Lord of the Rings Adventure Game
- Cover art by Angus McBride
- Designers: Jessica M. Ney and Pete Fenlon
- Publishers: Iron Crown Enterprises
- Publication: 1991
- Genres: Tolkien fantasy
- Systems: unique system

= Lord of the Rings Adventure Game =

Role-playing game based on works of J.R.R. Tolkien

Lord of the Rings Adventure Game is a fantasy role-playing game published by Iron Crown Enterprises (I.C.E.) in 1991 under license from Tolkien Enterprises that is based on the writings of J. R. R. Tolkien, specifically The Lord of the Rings and The Hobbit.

==Description==
Lord of the Rings Adventure Game (LOR) is a simple, "level-less" role-playing game designed to help introduce new players and gamemasters to role-playing, and was intended as a stepping stone to I.C.E.'s more complex Middle Earth Role Playing (MERP) game. The boxed set contains a 32-page rulebook, a large color map of Northwest Middle Earth, a black & white map of Bree and environs, and cardboard characters with stands. A 64-page booklet contains an introductory scenario, "Dawn Comes Early", in which the adventurers must rescue a companion and deal with a pair of trolls. They also encounter Gandalf.

===Setting===
LOR is set in Tolkien's Middle-earth in 3017 of the Third Age, between the adventures of Bilbo Baggins in The Hobbit and the events of The Lord of the Rings. The player characters can interact with the main characters of The Lord of the Rings, but do not take direct roles in the events.

===System===
LOR uses a simple "level-less" system that requires only two 6-sided dice to resolve skill checks and combat, an expansion of the even simpler rules used by I.C.E. for its Middle Earth Quest adventure gamebooks. Attributes and Skills rated between -5 and +5. Skills can be modified to a rating above or below these limits (i.e. under -5 or over +5). An attack roll consists of rolling two dice, adding the attacker's skill rating and appropriate weapon rating and subtracting the defender's defense and armor rating. The result is looked up on a table to determine success or failure, and if it is a success, how much damage is sustained.

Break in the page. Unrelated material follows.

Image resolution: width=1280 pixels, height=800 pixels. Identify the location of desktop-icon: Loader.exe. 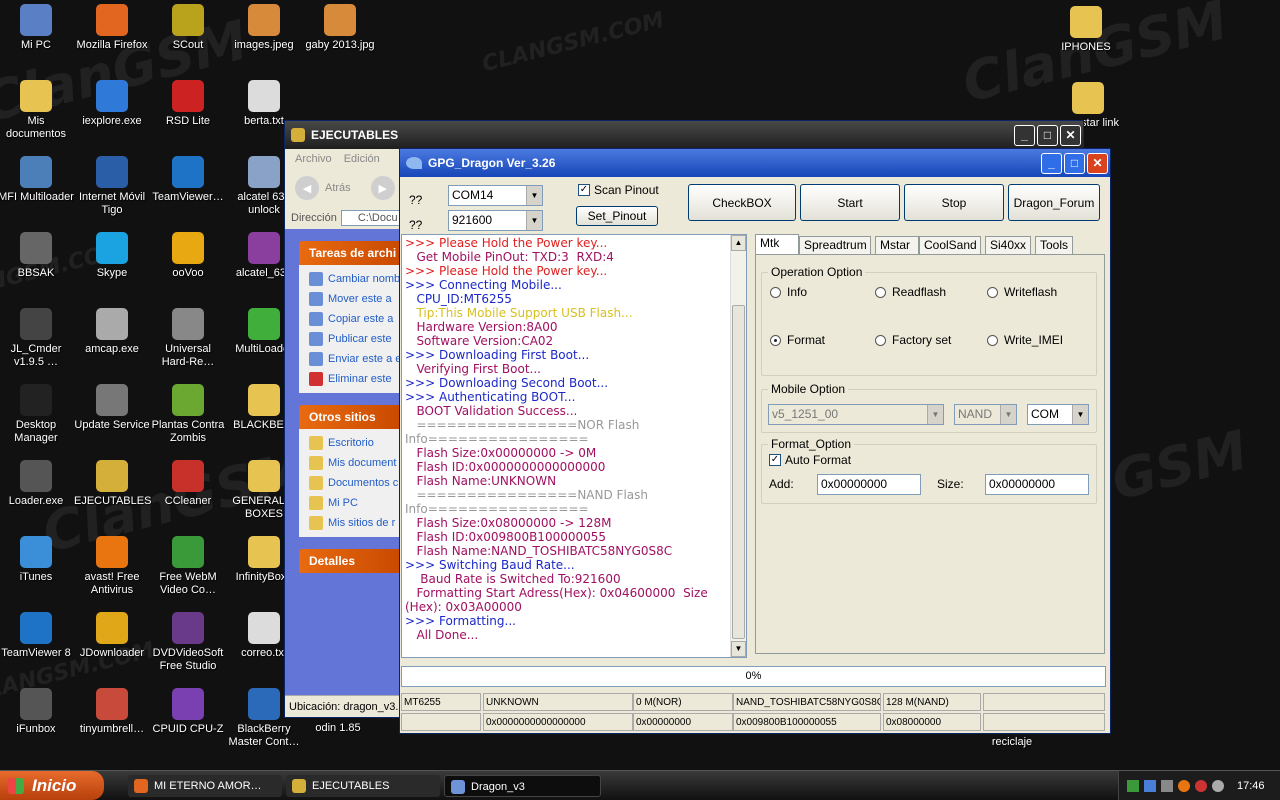
(37, 484).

===Character generation===
Players choose a profession and race from a limited list:
- Scout (hobbit or elf)
- Warrior (human, dwarf or elf)
- Ranger (human or half-elf)
- Bard (human or elf)
The player randomly determines the character's three attributes (Strength, Agility and Intelligence), and chooses skills from six categories (Melee, Missile, General, Subterfuge, Perception, Magic). If the character is a spellcaster, the number of spells and their power are quite limited.

==Publication history==
In the early 1980s, I.C.E. acquired the license to publish games based on Tolkien's works and released the complex role-playing game Middle Earth Role Playing as well as the Tolkien Quest line of books (later known as the Middle-earth Quest books). In 1994, I.C.E. also produced a simple introductory role-playing game, Lord of the Rings Adventure Game, which was released as a boxed set. The game was designed by Coleman Charlton and Jessica M. Ney-Grim, with cover art by Angus McBride, interior art by Marco Aidala, Liz Danforth, Ron Hill, and Jaime Lombardo, and cartography by Eric Hotz and J.M. Ney.

I.C.E. published two books of scenarios, Darker Than the Darkness (1991) and Over the Misty Mountains Cold (1993), and planned another two books of scenarios, but these were never published.

==Reception==
In Issue 184 of Dragon (August 1992), Rick Swan liked the "attractive components", and thought the rules had "a congenial style that rightfully assumes the reader has no previous experience with role-playing." Swan also liked the "exciting, atmospheric scenario" that was included with the game, noting that it was "structured as a series of simple scenes that include numerous examples of play and plenty of GameMaster Notes to guide the first-time referee." Although Swan felt the magic system was "smooth and straightforward", he thought the overall rules "lean a little too hard on statistics and modifiers, which could easily scare off players with a phobia for numbers." Swan concluded by giving this game a rating of 4 out of 5, saying, "Quibbles aside, roleplaying novices in general and Tolkien fans in particular ought to be tickled pink by the Lord of the Rings game ... Best of all, it successfully captures the fairy-tale ambiance of the novels."

In Issue 2 of RPG Review (December 2008), Lev Lafayette blamed LOR as the first of four products that caused the downfall of I.C.E. Despite the fact that LOR "was not a bad game at all", Lafayette contended that the game, originally envisioned as a stepping stone to MERP, in fact "just simply didn't sell and the final two scenarios planned for a six-part interlinked story were never released. Rather than acting as a bridge to the more complex MERP, it ended up diluting that market."